▶ **EXTRACTED TEXT**
========================
Should a documentary film's primary objective be truth or to tell a story?

I just finished The Eagle Huntress. I enjoyed the first parts of the film but eventually got perturbed enough to actually stop the film to check that it was indeed a documentary. After reading some articles I learned that the film was considered controversial because it's claims turned out to be untrue and it was accused of staging scenes. Spoilers: She was not the first female eagle huntress, she wasn't even the only eagle huntress at the festival as the other female contestant was just cut out of the film. They made it seem like she was being discriminated against for being a girl when the reality was that the festival had embraced her warmly, which seems like a fucked up thing to do to that community. Any girl can become a huntress, and the main character actually didn't have any interest in becoming one till a photographer that staged a photo suggested it. They basically completely manufactured the core drama of the film out of whole cloth. They turned a whole community into villains to service a political narrative from a completely unconnected place.
========================
▶ **DATA LINES**
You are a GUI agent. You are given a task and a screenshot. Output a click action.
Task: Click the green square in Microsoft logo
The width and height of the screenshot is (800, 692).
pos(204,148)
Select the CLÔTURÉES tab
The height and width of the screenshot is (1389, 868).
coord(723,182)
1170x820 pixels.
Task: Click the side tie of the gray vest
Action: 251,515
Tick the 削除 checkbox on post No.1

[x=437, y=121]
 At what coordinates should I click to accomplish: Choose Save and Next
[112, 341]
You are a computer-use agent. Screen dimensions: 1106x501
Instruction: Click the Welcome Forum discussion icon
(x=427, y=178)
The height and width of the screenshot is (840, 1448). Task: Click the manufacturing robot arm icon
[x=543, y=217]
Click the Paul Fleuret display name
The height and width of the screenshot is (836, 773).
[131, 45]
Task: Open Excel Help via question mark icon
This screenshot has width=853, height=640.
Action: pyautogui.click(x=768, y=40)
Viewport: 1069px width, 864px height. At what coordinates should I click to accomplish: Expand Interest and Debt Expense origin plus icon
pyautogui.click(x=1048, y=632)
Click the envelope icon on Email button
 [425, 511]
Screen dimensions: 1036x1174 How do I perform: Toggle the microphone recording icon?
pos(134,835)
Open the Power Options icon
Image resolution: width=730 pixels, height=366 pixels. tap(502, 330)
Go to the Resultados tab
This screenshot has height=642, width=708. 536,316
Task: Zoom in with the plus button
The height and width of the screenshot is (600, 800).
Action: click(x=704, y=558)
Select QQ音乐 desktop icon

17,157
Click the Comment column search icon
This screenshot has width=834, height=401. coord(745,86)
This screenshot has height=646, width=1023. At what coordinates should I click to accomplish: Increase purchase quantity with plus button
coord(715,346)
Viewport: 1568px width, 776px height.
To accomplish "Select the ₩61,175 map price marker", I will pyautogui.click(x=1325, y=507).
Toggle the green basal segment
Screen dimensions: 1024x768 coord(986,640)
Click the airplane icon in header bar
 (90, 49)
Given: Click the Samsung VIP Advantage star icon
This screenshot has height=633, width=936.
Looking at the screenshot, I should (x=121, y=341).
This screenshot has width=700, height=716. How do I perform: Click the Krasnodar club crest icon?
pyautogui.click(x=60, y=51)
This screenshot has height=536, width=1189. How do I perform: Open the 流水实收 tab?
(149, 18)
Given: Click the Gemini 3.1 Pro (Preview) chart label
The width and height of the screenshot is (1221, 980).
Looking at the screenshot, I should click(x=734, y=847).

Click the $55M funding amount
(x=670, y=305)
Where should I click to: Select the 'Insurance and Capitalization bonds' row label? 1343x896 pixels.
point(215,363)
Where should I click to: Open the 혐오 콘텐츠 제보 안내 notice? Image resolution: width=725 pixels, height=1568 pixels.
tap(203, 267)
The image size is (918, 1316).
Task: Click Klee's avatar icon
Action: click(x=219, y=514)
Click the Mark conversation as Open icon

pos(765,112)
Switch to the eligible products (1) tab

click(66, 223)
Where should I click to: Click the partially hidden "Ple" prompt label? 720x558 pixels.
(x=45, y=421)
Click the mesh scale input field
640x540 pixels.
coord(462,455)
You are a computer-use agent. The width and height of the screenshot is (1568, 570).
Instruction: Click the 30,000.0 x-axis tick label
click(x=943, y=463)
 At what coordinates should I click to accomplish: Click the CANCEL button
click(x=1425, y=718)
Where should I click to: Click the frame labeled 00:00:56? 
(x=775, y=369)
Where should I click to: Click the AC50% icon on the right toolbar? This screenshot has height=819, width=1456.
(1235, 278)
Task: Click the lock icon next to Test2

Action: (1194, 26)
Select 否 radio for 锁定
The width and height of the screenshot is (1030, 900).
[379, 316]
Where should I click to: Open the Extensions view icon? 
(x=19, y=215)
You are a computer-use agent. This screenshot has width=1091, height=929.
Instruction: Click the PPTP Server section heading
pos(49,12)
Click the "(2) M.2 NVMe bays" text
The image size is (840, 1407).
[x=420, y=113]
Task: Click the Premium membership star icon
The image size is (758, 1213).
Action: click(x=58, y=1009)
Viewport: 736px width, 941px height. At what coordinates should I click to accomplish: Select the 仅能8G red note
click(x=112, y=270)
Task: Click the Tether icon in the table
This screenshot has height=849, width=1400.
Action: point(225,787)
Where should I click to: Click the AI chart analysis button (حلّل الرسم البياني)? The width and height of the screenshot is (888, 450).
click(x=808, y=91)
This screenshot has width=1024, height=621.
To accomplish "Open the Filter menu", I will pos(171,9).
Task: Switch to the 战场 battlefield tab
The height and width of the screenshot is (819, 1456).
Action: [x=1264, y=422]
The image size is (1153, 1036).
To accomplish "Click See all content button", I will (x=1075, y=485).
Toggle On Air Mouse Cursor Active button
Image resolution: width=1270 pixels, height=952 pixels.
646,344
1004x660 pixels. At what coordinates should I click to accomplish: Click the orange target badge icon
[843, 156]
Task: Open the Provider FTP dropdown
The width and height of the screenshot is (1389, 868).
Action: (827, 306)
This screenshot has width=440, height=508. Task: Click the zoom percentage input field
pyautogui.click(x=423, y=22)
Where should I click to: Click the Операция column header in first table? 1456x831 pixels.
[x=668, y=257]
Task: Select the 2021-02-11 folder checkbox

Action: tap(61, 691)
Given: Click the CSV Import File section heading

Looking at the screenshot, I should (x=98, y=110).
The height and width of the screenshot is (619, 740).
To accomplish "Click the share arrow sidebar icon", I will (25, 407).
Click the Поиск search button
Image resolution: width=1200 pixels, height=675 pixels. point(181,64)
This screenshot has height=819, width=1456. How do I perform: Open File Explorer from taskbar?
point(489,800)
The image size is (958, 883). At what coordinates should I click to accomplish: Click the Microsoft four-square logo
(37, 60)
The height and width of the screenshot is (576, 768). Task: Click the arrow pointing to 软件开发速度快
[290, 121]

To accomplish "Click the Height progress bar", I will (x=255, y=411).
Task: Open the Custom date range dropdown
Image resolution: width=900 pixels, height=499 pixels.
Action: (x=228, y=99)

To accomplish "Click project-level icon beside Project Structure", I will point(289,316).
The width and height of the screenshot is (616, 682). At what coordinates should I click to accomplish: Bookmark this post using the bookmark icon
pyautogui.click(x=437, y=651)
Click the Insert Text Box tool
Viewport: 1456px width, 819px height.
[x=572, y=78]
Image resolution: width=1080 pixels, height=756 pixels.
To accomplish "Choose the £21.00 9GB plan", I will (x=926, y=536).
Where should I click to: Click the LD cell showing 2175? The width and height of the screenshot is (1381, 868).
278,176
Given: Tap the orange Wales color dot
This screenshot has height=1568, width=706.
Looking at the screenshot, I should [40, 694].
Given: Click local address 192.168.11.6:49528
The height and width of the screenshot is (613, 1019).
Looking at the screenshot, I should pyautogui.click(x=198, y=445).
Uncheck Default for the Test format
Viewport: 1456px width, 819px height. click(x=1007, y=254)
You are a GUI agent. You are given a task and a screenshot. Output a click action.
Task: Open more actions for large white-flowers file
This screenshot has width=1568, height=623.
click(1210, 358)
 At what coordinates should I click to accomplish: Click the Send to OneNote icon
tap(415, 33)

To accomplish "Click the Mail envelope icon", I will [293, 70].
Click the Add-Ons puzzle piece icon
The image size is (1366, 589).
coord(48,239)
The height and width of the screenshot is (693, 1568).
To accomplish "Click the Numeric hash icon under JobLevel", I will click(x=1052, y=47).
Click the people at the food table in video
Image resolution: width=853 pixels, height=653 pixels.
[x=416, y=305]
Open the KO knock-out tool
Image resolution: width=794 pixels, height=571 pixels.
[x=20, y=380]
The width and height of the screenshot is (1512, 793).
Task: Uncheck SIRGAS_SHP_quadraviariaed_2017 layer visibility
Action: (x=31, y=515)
========================
▶ **WORK TO DO**
According to the post about The Eagle Huntress, what happened to the other female contestant at the festival? This data plays no part in what follows.

▶ **TASK ANSWER**
She was cut out of the film.